Source records:
--------------------------------

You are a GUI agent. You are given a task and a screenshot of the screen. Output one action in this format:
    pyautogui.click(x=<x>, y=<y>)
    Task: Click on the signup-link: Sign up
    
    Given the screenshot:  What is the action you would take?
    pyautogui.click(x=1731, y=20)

--------------------------------

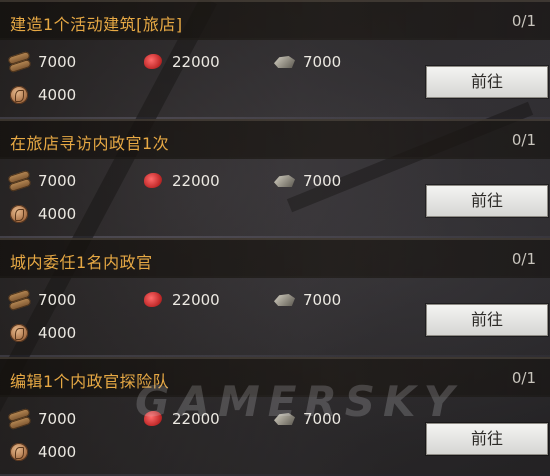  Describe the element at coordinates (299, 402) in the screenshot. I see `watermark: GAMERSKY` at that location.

--------------------------------

The task: Output the data from the line with "You are a GUI" to the line with "pyautogui.click(x=1731, y=20)", both included, reproducing each line without any change.

Your response:
You are a GUI agent. You are given a task and a screenshot of the screen. Output one action in this format:
    pyautogui.click(x=<x>, y=<y>)
    Task: Click on the signup-link: Sign up
    
    Given the screenshot:  What is the action you would take?
    pyautogui.click(x=1731, y=20)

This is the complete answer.